Israeli Prime Minister Benjamin Netanyahu has again rejected the US call for a complete freeze to settlement building in occupied East Jerusalem. The Wall Street Journal reports Netanyahu relayed his stance to the White House over the weekend. The Palestinian Authority has conditioned a resumption of peace talks on an Israeli settlement freeze.
Activists in Washington, DC are claiming victory after the city council abandoned a proposal to attract the military contractor Northrop Grumman. The DC council had previously floated a plan to offer Northrop some $25 million in tax subsidies and grants after the company announced it was looking for new headquarters. Peace activists, small businesses and other groups responded by forming CENTS — the Coalition to End Needless Tax Subsidies — which publicly lobbied against the move.
A federal appeals court has suspended a ruling that blocked the congressional effort to defund the anti-poverty group ACORN. On Tuesday, the Second US Circuit Court of Appeals in Manhattan froze a decision from last year that stripping ACORN of its federal funding amounted to an unconstitutional "bill of attainder." The suspension also applies to a follow-up ruling that ordered federal agencies to resume ACORN funding. It will stay in place until the Second Circuit rules on the government’s appeal of the original decisions. ACORN attorneys say they’re considering a Supreme Court appeal of their own. Speaking outside the courtroom, ACORN head Bertha Lewis said the funding cuts have left the group "on life support."
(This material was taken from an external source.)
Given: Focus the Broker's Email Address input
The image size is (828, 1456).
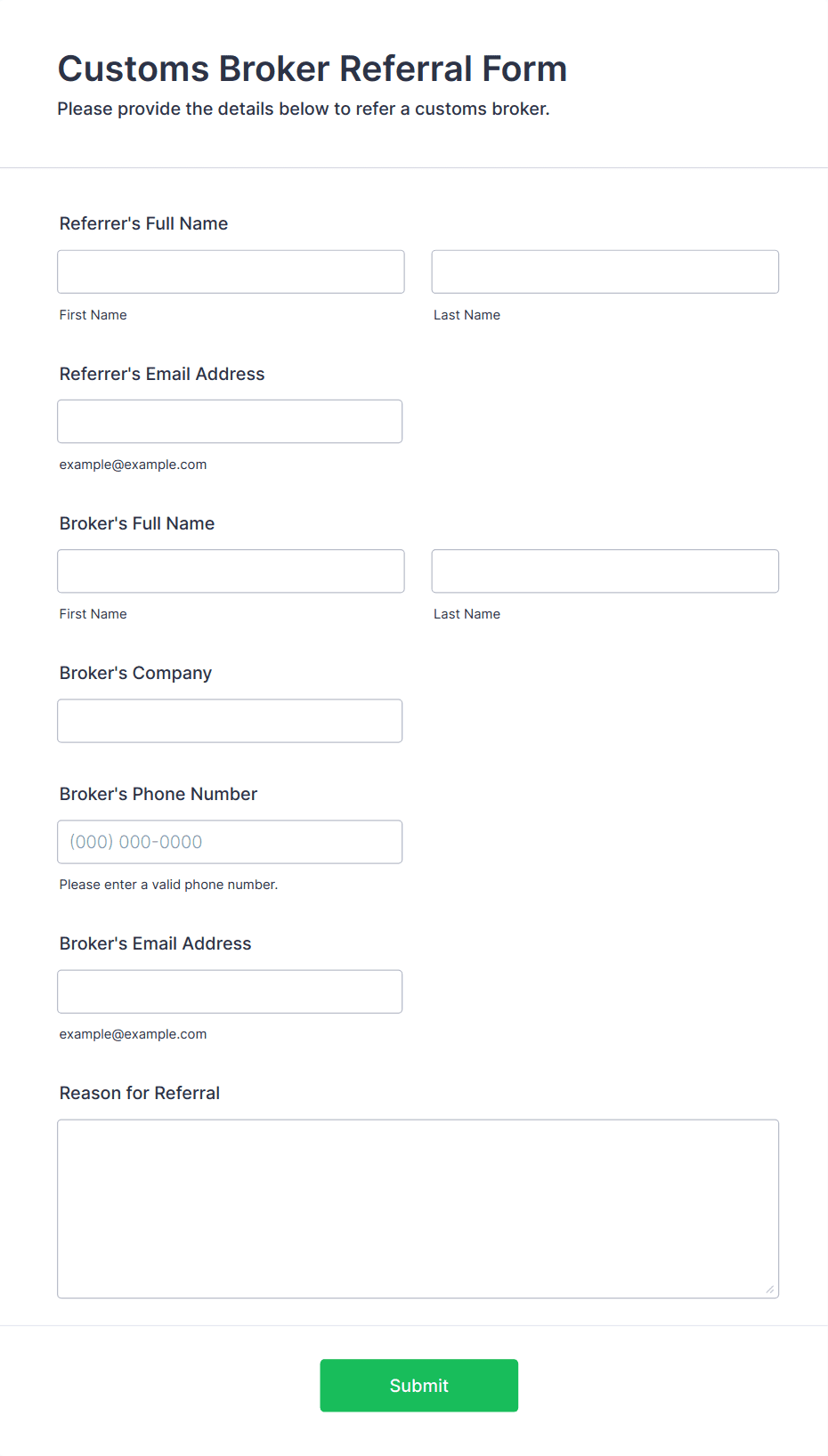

And activists in Arizona continue to hold protests against a measure that would force police officers to determine the immigration status of someone they suspect of being an undocumented immigrant. The State Senate has sent the measure to Republican Governor Jan Brewer following its approval earlier this week. Opponents call it the harshest anti-immigrant measure in the country and a license for racial profiling. Earlier this week, a group of nine student activists were arrested after chaining themselves to the Arizona state legislature.
Protester: "We are chained to the State Capitol like these legislations have been chained to our people. We need to veto SB 1070. By passing SB 1070, the nation’s most extremist legislation, confirms Arizona as the engine for all anti-immigrant legislation in the country."
Governor Brewer has until Saturday evening to sign the bill, issue a veto, or take no action and allow it to become law.